I climi cambiano e il dolore di Maria, che assiste alla mortificazione del figlio, è così reale che fa di Laura Boccadamo un’attrice abile nel calarsi nel dolore e nei sentimenti sino a far percepire la santità della Madonna madre di tutti. In lei ho visto grande attitudine interpretativa e soprattutto la rappresentazione della sofferenza accettata di una madre vera. La madre di tutti ha avuto con lei un’espressività coinvolgente e attinente alle esigenze del testo. Un essenziale, ma d’una bellezza struggente, calvario, giusto nell’atmosfera, è reso con una croce priva d’ogni orpello dove Gesù di Luigi Ricchiuto, vestito con una leggera e corta tunica bianca, ci trasmette il dolore e il senso del perdono. Qui il cieco Longino è interpretato da Silvano Maisto che riesce con convinzione ad esprimere rabbia e cattiveria nel colpire Gesù, subito dopo, è capace di calarsi, in modo convincente, nel pentimento di chi, miracolato, si converte sino a vivere la fede con amore palesando la grandezza della misericordia di Gesù. Vorrei scrivere tanto sulle sensazioni trasmesse dall’infreddolito e sofferto Luigi Ricchiuto nelle vesti di Gesù in croce deriso e umiliato. Luigi ha dato una grandissima prova calandosi nella sofferenza e nella misericordia, che ha emozionato e coinvolto tutti i presenti. L’intonazione delle sue angosciose parole è stata così coinvolgente che ha commosso gli spettatori capaci di un lungo e sentito applauso che riporta alla festa di risurrezione.

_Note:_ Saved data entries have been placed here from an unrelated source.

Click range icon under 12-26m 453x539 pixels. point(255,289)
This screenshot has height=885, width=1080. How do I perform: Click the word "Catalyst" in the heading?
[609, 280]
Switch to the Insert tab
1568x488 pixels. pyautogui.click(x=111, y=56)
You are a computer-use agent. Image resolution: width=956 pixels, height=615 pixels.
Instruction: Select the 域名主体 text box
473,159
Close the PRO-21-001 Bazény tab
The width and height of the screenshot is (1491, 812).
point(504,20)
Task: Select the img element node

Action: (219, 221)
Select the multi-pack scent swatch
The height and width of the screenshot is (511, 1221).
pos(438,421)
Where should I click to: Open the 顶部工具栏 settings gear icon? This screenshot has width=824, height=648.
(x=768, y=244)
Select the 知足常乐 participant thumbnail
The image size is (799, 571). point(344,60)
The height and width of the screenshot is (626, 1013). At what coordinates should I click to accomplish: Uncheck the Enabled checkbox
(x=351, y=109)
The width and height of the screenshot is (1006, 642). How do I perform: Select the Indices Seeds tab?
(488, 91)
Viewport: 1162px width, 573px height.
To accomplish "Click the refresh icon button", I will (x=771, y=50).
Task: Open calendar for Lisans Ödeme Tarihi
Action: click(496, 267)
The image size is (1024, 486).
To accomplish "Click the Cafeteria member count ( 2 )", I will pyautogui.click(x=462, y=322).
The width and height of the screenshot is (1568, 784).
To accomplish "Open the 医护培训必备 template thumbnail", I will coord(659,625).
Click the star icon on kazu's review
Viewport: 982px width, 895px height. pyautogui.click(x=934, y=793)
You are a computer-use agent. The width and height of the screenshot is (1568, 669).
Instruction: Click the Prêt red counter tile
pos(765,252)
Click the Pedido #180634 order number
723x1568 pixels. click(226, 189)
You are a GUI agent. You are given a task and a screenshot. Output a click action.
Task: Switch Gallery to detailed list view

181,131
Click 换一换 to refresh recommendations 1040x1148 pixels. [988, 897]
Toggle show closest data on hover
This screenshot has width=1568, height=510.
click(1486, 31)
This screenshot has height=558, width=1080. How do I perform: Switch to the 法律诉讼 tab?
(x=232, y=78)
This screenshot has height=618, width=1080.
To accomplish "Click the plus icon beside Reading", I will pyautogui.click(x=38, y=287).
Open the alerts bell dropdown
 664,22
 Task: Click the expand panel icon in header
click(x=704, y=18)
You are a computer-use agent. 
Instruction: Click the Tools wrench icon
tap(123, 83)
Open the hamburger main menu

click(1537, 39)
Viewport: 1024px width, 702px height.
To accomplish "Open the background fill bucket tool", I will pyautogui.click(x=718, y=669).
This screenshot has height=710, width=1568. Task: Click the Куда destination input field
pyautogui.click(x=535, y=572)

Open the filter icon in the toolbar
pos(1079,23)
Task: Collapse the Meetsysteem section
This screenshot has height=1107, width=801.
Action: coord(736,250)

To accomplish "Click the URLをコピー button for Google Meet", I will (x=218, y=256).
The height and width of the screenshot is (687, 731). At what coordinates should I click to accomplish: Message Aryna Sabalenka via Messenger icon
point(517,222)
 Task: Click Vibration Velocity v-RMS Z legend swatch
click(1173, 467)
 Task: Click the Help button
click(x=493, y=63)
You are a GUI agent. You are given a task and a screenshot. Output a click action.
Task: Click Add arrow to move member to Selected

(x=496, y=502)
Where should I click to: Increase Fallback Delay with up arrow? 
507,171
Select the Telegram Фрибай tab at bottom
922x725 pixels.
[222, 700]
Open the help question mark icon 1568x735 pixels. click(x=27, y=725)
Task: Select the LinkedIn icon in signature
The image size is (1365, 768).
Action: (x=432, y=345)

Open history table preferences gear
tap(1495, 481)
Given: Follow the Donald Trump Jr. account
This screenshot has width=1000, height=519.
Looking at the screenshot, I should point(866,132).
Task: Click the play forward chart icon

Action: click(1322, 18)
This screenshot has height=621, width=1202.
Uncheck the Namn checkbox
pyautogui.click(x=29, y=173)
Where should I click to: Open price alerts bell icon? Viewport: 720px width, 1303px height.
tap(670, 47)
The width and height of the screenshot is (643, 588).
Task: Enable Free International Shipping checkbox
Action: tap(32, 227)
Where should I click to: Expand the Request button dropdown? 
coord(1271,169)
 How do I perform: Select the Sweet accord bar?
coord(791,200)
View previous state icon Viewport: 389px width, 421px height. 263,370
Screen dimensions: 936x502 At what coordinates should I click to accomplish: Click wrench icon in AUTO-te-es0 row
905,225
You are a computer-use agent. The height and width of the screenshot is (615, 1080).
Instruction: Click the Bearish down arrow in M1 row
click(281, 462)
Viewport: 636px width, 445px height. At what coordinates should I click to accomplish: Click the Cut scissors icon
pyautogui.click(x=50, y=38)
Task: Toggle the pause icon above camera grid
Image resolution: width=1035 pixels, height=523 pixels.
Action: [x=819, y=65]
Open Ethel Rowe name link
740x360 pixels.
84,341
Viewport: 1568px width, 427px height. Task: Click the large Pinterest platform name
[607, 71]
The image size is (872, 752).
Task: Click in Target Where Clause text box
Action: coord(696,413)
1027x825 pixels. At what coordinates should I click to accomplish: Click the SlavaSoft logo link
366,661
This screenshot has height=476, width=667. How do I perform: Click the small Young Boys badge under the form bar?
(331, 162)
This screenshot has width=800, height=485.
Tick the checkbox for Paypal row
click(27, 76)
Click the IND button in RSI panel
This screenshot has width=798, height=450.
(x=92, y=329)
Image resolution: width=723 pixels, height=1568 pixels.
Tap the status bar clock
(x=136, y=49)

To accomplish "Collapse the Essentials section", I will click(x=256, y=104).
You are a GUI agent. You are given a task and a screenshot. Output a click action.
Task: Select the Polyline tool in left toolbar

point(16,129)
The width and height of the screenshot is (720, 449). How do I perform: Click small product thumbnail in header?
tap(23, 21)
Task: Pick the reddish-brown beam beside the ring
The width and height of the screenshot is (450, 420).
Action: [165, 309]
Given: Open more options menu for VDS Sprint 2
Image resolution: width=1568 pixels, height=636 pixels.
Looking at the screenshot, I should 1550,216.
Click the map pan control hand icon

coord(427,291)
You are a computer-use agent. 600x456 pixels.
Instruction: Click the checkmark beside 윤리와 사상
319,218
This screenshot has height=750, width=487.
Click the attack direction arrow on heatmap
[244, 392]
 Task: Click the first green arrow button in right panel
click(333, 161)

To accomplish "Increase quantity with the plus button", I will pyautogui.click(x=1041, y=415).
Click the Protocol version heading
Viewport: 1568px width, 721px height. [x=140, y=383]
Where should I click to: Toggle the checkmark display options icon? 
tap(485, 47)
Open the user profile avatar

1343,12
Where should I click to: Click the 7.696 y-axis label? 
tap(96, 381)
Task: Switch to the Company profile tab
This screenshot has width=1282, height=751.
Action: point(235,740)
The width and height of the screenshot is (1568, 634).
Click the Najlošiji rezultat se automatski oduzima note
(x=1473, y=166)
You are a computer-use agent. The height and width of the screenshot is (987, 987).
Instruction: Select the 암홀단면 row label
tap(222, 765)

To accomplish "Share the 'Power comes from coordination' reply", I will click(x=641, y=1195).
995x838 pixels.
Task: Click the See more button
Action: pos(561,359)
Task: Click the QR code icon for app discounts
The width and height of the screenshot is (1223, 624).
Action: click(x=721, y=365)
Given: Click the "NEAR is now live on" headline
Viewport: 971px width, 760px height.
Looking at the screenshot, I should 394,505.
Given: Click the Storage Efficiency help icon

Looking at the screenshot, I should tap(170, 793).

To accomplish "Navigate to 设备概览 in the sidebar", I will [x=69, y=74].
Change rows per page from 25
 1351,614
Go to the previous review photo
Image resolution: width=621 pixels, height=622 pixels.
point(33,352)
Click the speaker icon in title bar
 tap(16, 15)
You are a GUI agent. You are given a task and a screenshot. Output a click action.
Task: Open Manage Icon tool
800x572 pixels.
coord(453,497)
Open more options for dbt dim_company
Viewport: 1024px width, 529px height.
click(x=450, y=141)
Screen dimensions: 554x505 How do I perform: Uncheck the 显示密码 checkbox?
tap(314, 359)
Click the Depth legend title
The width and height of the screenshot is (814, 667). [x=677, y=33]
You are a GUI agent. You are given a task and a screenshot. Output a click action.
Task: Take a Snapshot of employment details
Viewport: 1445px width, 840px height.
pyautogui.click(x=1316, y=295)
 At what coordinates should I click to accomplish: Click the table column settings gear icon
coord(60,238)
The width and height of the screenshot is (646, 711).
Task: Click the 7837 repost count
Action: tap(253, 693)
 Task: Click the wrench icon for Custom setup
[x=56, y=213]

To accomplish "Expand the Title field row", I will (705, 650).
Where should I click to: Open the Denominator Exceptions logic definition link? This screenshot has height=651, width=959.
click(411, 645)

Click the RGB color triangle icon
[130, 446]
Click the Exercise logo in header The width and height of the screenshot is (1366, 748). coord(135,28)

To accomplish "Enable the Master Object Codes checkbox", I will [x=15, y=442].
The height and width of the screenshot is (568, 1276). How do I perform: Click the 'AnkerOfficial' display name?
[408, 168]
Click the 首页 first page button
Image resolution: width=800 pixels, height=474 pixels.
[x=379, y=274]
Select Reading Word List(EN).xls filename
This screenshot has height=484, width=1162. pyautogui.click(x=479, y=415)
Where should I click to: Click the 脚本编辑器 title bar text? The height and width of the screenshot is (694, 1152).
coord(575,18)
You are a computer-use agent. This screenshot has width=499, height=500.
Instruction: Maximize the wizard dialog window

Ho ascoltato ed apprezzato la poesia e la dolcezza del canto di Roberta Branca, interprete della Veronica, che asciuga amorevolmente Gesù con il panno di lino. Mi ha incuriosito parecchio Ilaria De Giorgi nelle vesti di Maria Di Magdala perché anch’io ho avuto la ventura di posare per Luigi De Giovanni quando fece un’opera sulla Maddalena al santo sepolcro. Ho visto le ansie di Ilaria e ho ricordato le mie, ho visto il suo amore per Gesù e mi sono rivista stanca della lunga posa e poi triste quando l’opera venne venduta al prezzo giusto o meglio per me svenduta perché ritenevo che quell’opera bellissima non avesse prezzo. Brava Ilaria sei stata capace di vivere Maria di Magdala nel migliore dei modi. 
Gli angeli appaiono quasi in punta di piedi e si avverte l’accuratezza nello studio di Caterina Greco e Greta Sanapo che con tenerezza sentita, mesti e consolatori donano quella poesia angelica che solo i bambini sanno trasmettere. Tutto porta alla misericordia di Gesù. La sofferenza di chi lo ha interpretato non è solo una finzione scenica perché, sicuramente, nelle gelide notti di questa Pasqua ha realmente tremato e sofferto il freddo. Anche gli attori che hanno avuto parti minori si sono rivelati precisi nell’interpretazione e negli atteggiamenti dimostrando che insieme si possono raggiungere grandi risultati e che in una rappresentazione anche una sola battuta è indispensabile al fine di un’ottima riuscita, in questo caso la Tragedia di Specchia ecco perché mi fa piacere ricordare tutti i loro nomi: Malco Francesco Giunca, Alciste Daniele Indino, Ripas apostolo Franco Pizza, Teras giudeo apostolo Enzo Pizza, Nicodemo apostolo Tommaso Fiorentino, Potifar giudeo apostolo Francesco Caloro, Josafat giudeo apostolo Gianfranco Masciali, Ancilla Maria Teresa Panarese, Diaribas giudeo apostolo Alessio Giuliano, giudeo e apostolo Gino Vincenti, Samuele servo e apostolo Luigi Musio. 
Che dire poi della regista che ha diretto magistralmente la rappresentazione dando significato all’impegno di tutti gli attori, che si sono presentati in scena sempre con abbigliamento idoneo alle situazioni, ai ruoli e al periodo. Anche le sue scelte sceniche, che potevano creare sconcerto, si sono rivelate efficaci e convincenti.  
Nella speranza che questa compagnia teatrale possa regalarci nuove rappresentazioni complimenti a tutti: attori, regista, collaboratori e organizzatori.